>> Start Input data
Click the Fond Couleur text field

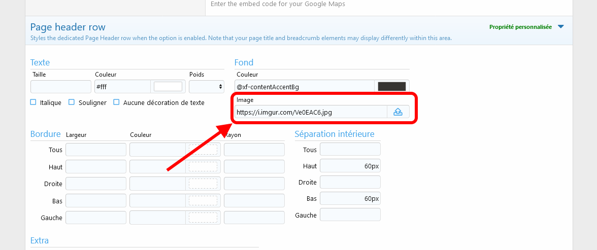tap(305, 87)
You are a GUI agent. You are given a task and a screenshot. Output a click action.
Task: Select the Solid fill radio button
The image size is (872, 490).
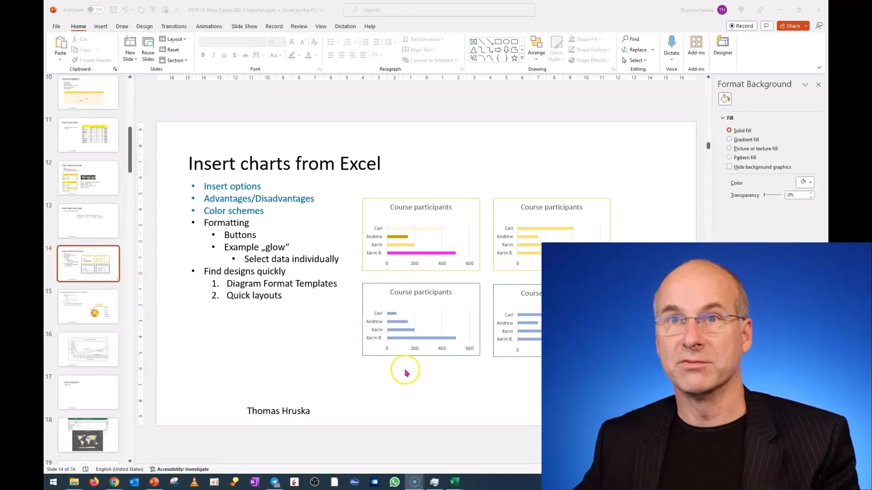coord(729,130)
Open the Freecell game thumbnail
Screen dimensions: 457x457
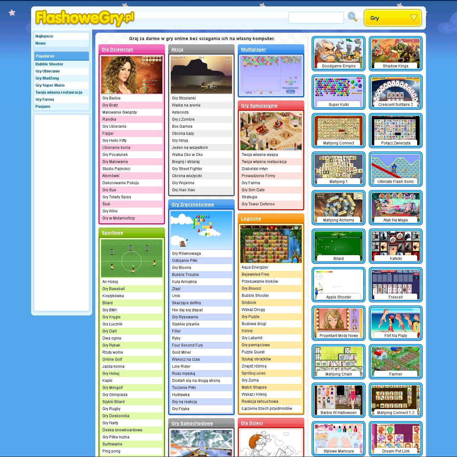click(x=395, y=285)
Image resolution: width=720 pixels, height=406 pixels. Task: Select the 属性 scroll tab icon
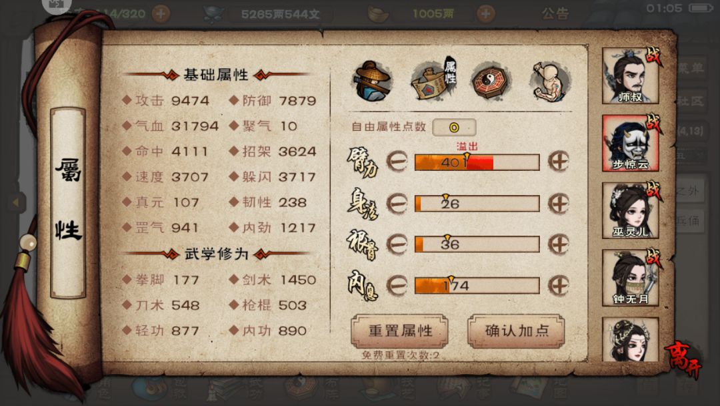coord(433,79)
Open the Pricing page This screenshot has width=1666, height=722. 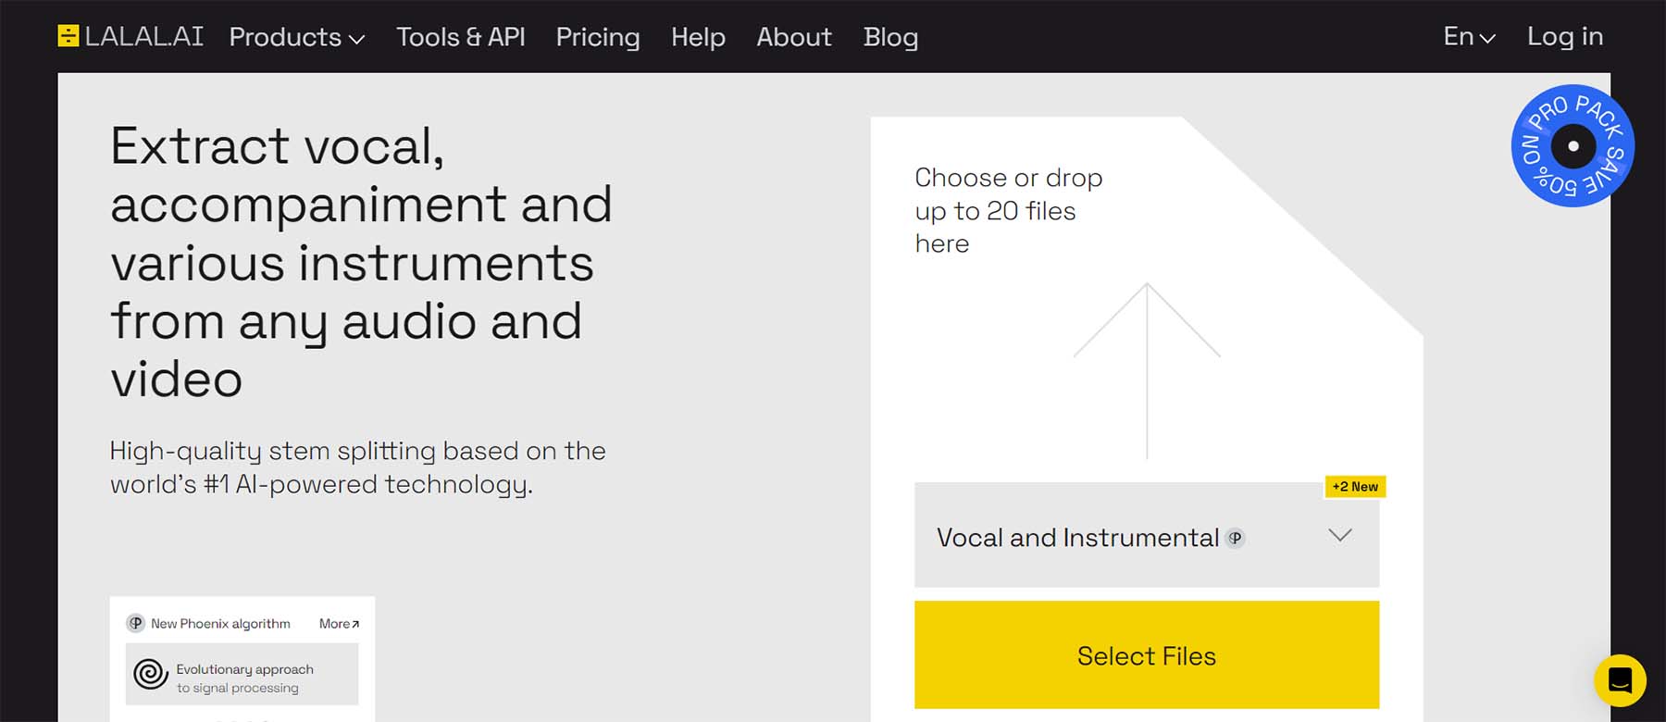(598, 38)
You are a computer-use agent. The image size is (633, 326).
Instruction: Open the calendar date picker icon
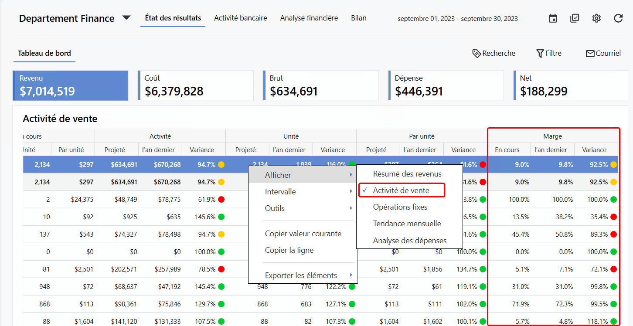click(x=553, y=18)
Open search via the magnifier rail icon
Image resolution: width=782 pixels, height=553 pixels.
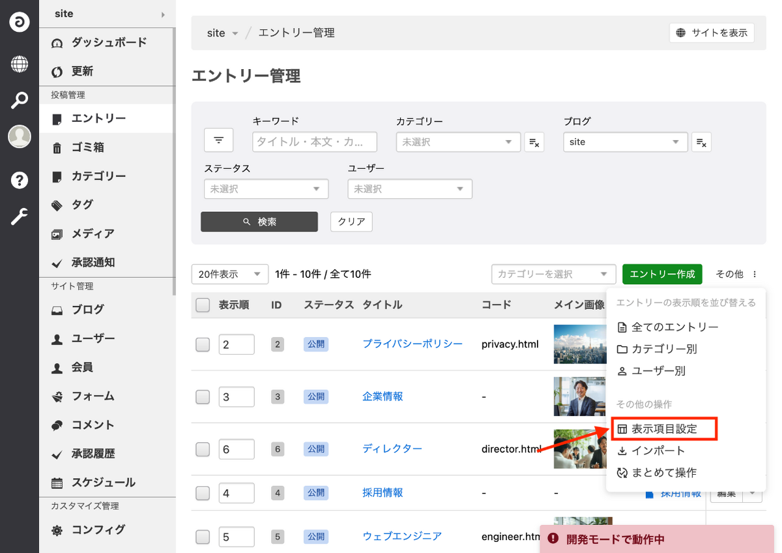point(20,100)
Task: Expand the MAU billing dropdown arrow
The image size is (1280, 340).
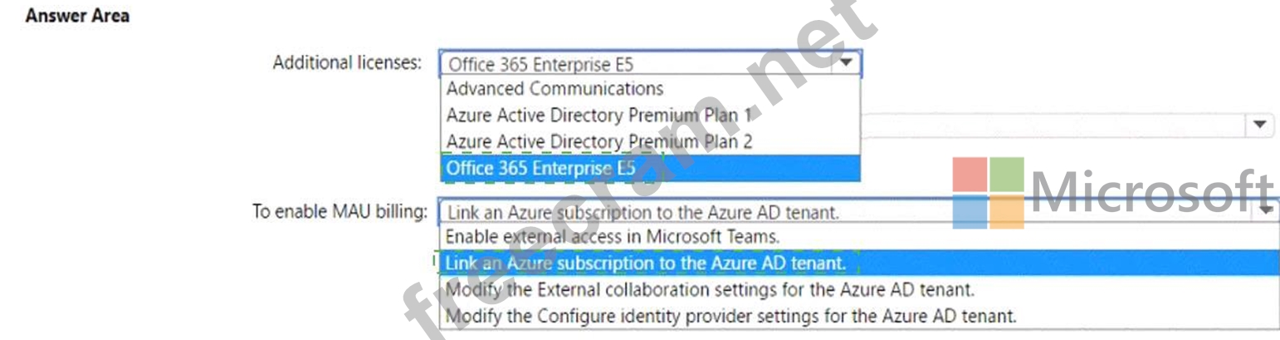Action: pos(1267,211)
>> End Input data
## Problem
Rewrite the material from the line with "Open search via the magnifier rail icon" to the end, replacing "billing" with "subscription" and changing nothing else. Leave out the pictures.

## Answer to this problem
Open search via the magnifier rail icon
Image resolution: width=782 pixels, height=553 pixels.
point(20,100)
Task: Expand the MAU subscription dropdown arrow
The image size is (1280, 340).
Action: pos(1267,211)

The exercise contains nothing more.